*** Recorded information ***
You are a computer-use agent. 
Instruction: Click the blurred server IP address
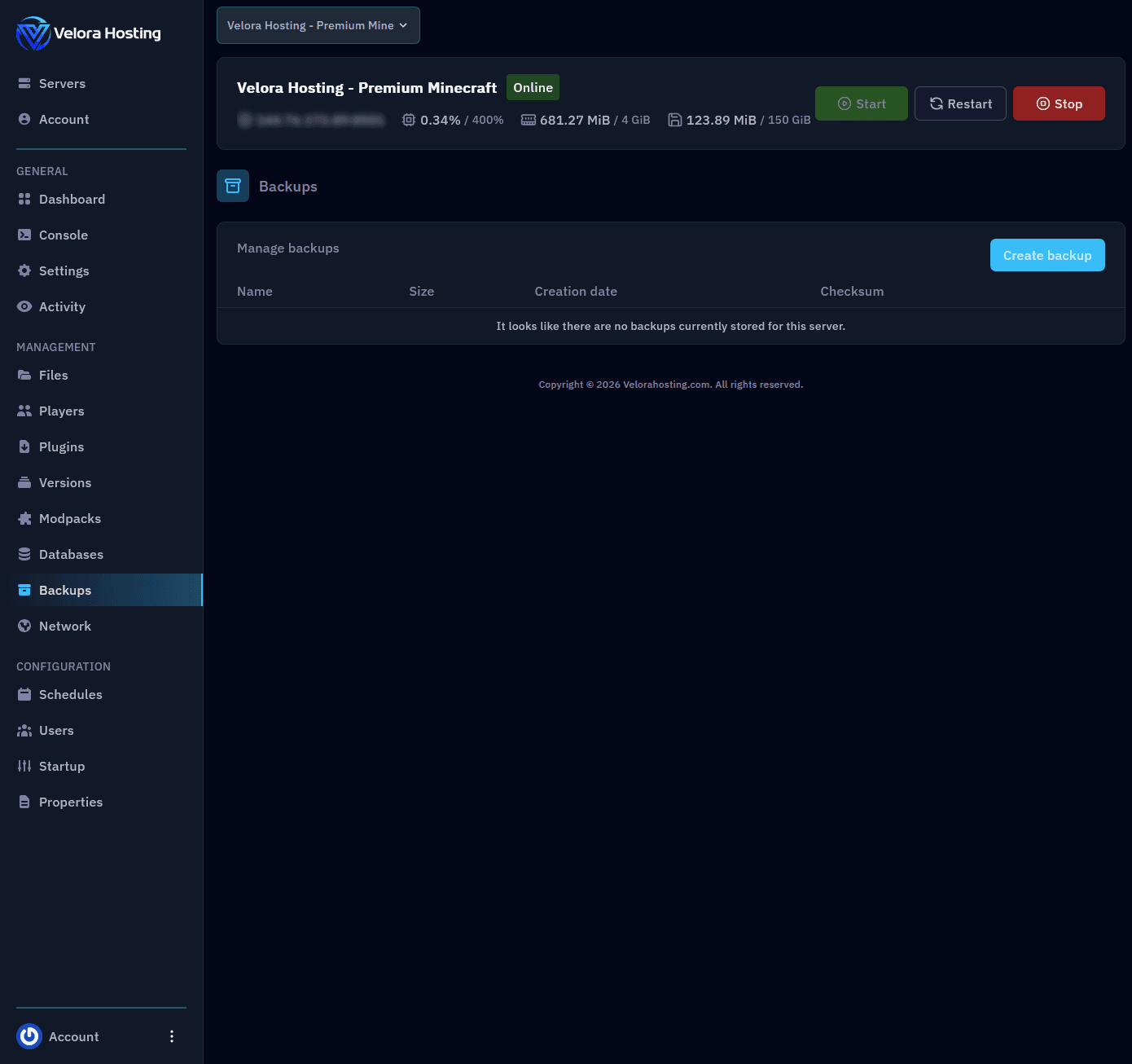coord(311,121)
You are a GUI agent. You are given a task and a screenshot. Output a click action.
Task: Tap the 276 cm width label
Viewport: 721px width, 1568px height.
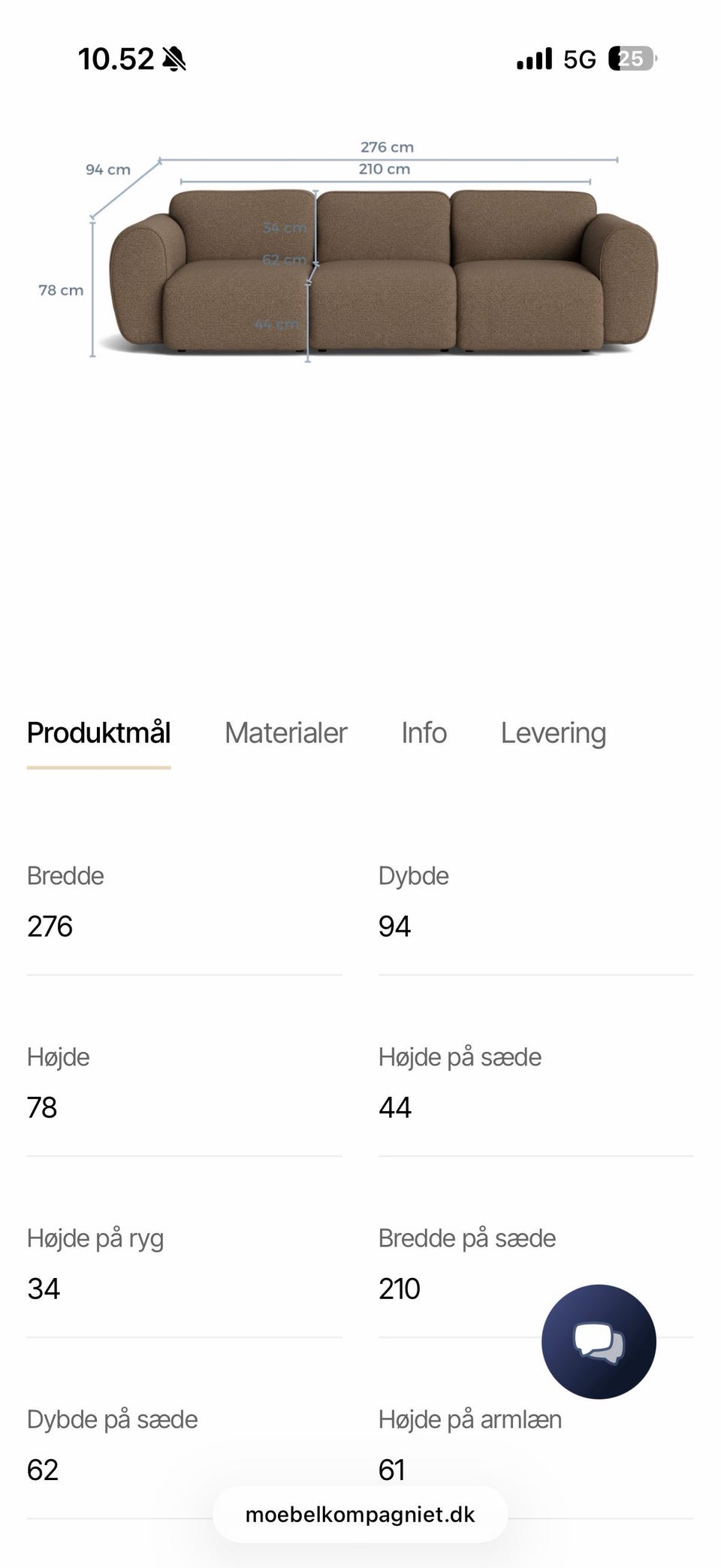point(387,147)
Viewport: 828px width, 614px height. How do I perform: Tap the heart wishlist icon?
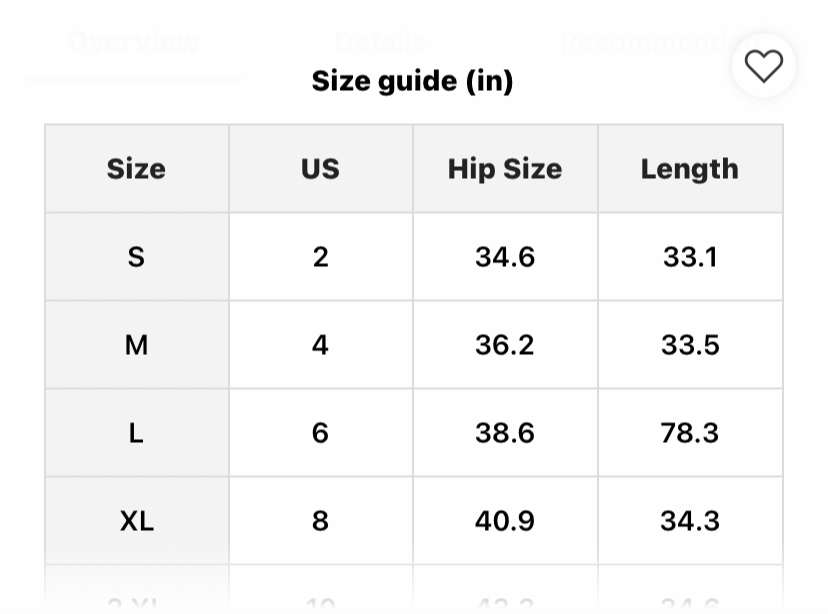[764, 66]
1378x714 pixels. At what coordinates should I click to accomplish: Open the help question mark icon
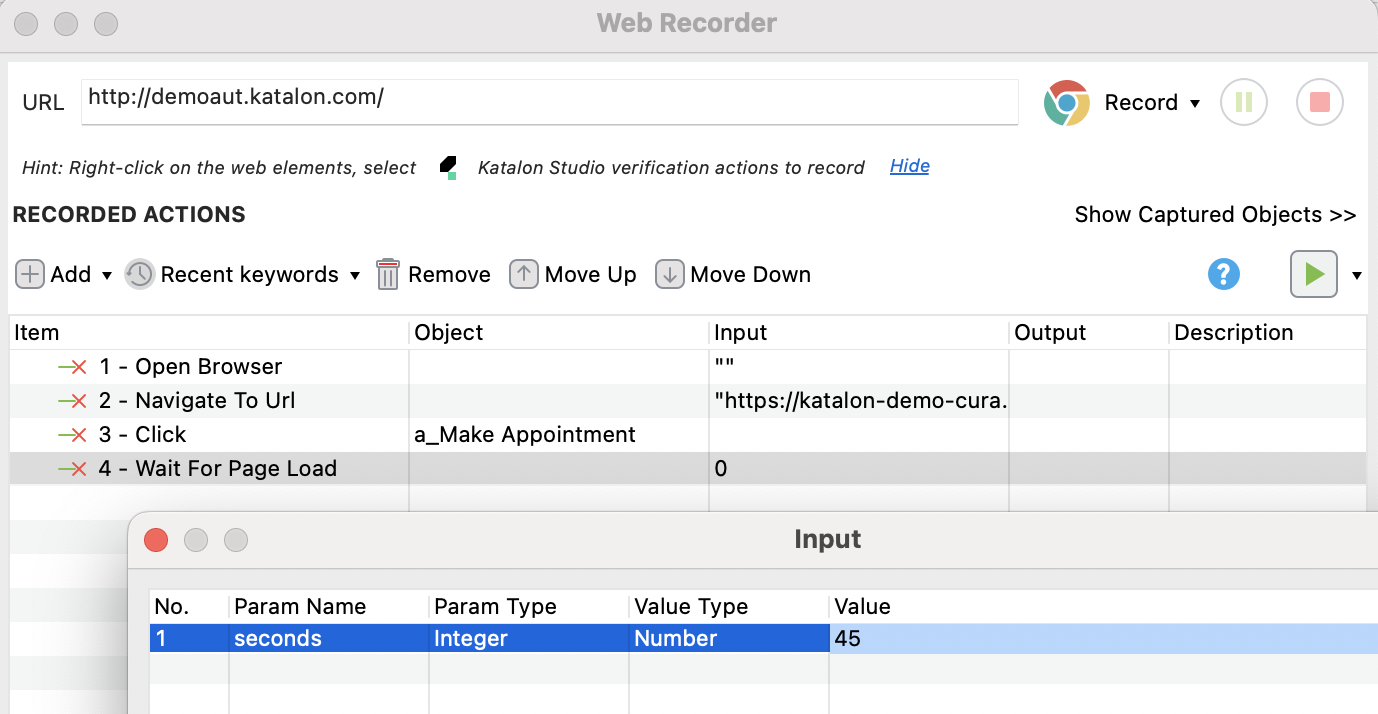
***
Convert every line of the listing above into a numbered list, skipping any blank lines and leaving the pictures out of your answer.

Finished exercise
1. You are a computer-use agent. 
2. Instruction: Click the blurred server IP address
3. coord(311,121)
4. You are a GUI agent. You are given a task and a screenshot. Output a click action.
5. Task: Tap the 276 cm width label
6. Viewport: 721px width, 1568px height.
7. point(387,147)
8. Viewport: 828px width, 614px height. How do I perform: Tap the heart wishlist icon?
9. [764, 66]
10. 1378x714 pixels. At what coordinates should I click to accomplish: Open the help question mark icon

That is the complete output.